Importantly, this method may contribute not only to screening tests for dementia, but also to personalised care for the prevention of dementia; that is, the health check-up data, including blood test data, reflect systemic metabolic disorders that contribute to the dementia risk for each individual. Thus, it is possible to provide personalised lifestyle guidance – about diet and exercise therapy, for example – based on the abnormal health check-up data. Personalised care not only increases the effectiveness of interventions but also enhances lifestyle incentives.
How can this deep neural network be improved upon further?
To improve deep neural networks (DNNs), we believe the following research is needed.

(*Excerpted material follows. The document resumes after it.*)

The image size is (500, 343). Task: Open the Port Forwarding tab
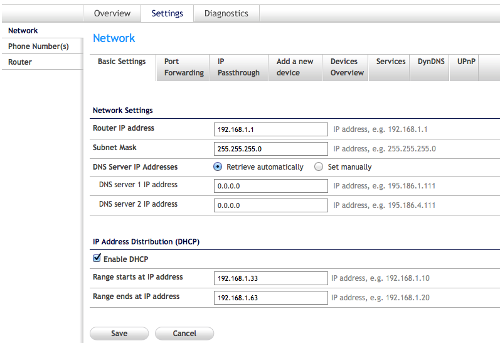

First, we examine how much the prediction/estimation accuracy of the DNN can be improved by adding data other than blood test data to the input parameters. For example, we examine the effects of past medical history, lifestyle habits such as smoking, sleep duration, etc, and physical findings like blood pressure and body mass index, on the prediction/estimation accuracy of DNN. In addition, we will examine the effects of inflammatory factors such as IL6 and CRP, and aspects of the blood test related to cognitive impairment, such as vitamin K. Moreover, using data in chronological order, we will develop a DNN model that predicts future dementia risk. Finally, we will examine the effect of combining the DNNs for predicting cognitive function and brain atrophy on the prediction/assessment accuracy. These studies not only improve prediction/estimation accuracy, but also reveal possible mechanisms by which systemic metabolic state may affect cognitive function.
What steps need to be taken before this deep neural network can be used more widely within communities?

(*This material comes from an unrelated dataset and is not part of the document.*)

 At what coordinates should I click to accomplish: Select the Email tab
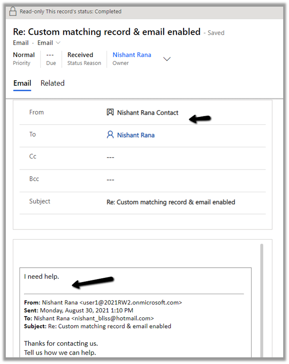click(22, 83)

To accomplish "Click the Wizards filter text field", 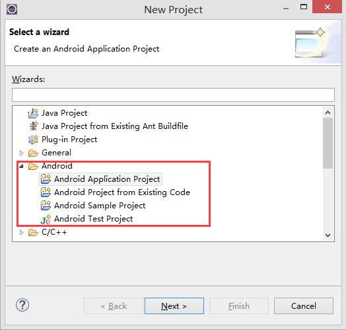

For the DNN model to be widely used in communities, it first has to receive official medical device approval from the government. Before this can happen, we need to verify the prediction/estimation accuracy of the DNN model using various medical data.
How else do you think deep neural networks can influence and improve healthcare?
Until now, health check-up data has not been widely used for disease prevention. However, by analysing health check-up data using DNN, it is possible to predict and estimate the risk of dementia and provide individual preventive guidance, thereby reducing the number of dementia patients.
Currently, the Finnish Geriatric Intervention Study to Prevent Cognitive Impairment and Disability (FINGER) study on dementia prevention is being conducted worldwide. The FINGER study assumes that lifestyle-related diseases are the main risk factors for dementia, but our study also considered other metabolic disorders such as malnutrition, anaemia, liver and renal dysfunction, and electrolyte imbalances as risk factors. As a result, we can analyse dementia risk in more detail when compared to the FINGER study. Furthermore, by using the DNN model, diet and exercise therapies can be more accurately and individually tailored to individual subjects. We expect that introducing the DNN model into the FINGER study would lead to more effective suppression of dementia.
What further developments are you most excited about?
In addition to dementia, we are excited about the potential of using DNN for lifestyle-related geriatric conditions and diseases including stroke, heart disease, frailty, locomotive syndrome, and sarcopenia. By changing the output layer of DNN to these diseases of the elderly, it may be possible to predict and estimate them from health check-up data. In the near future, it may be possible to create a ‘Disease Risk Future Prediction (DRFP) chart’ that shows the future risk of geriatric diseases. By inputting annual health check-up data into the DRFP chart, it will be possible to visualise future changes in disease risk, leading to active diet and exercise therapy. This will extend healthy life expectancy and reduce government-borne medical costs.